Parsing HTML
The ParseHTML class does HTML parsing. This class is used by all of the recipes in this chapter. Additionally, many recipes through the remainder of the book will use the ParseHTML class. I will begin by showing you how to use the ParseHTML class. A later section will show you how the ParseHTML class was implemented.
Using ParseHTML
It is very easy to use the ParseHTML class. The following code fragment demonstrates how to make use of the ParseHTML class.
InputStream is = url.openStream();
ParseHTML parse = new ParseHTML(is);
int ch;
while ((ch = parse.read()) != -1)
{
if (ch == 0)
{
HTMLTag tag = parse.getTag();
System.out.println("Read HTML tag: " + tag);
}
else
{
System.out.println("Read HTML text character: " + ((char)ch) );
}
}As you can see from the above code an InputStream is acquired from a URL. This InputStream is used to construct a ParseHTML object. The ParseHTML class can parse HTML from any InputStream object.
Next the code enters a loop calling parse.read(). Once parse.read() returns a negative one value, there is nothing more to parse, and the program ends. If parse.read() returns a zero, then an HTML tag was encountered. You can call parse.getTag() to determine which tag was encountered.

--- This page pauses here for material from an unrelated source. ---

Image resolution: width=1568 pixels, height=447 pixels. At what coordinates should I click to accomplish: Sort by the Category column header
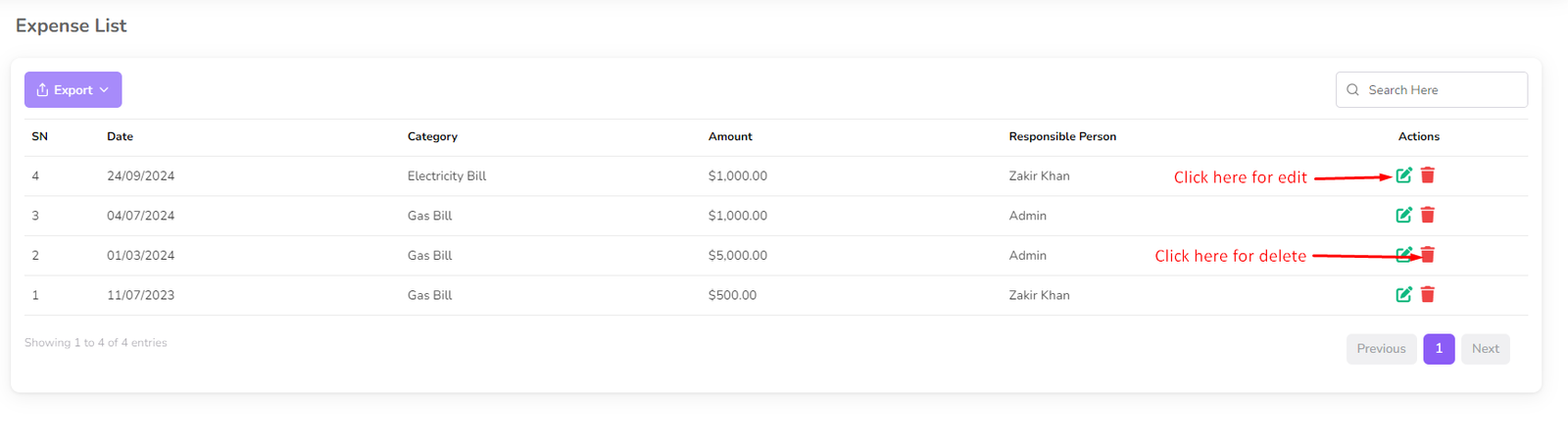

If neither a negative one or zero is returned, then a regular character has been found in the HTML. This process continues until there is nothing else to read from the HTML file. This is only a basic example of using ParseHTML. The recipes for this chapter will expand on this greatly.
Implementing ParseHTML
In this section we will examine how the ParseHTML class is implemented. The ParseHTML class makes use of the PeekableInputStream class, which was discussed in the last section. The ParseHTML class is shown in Listing 6.2.
Listing 6.2: Parsing HTML (ParseHTML.java)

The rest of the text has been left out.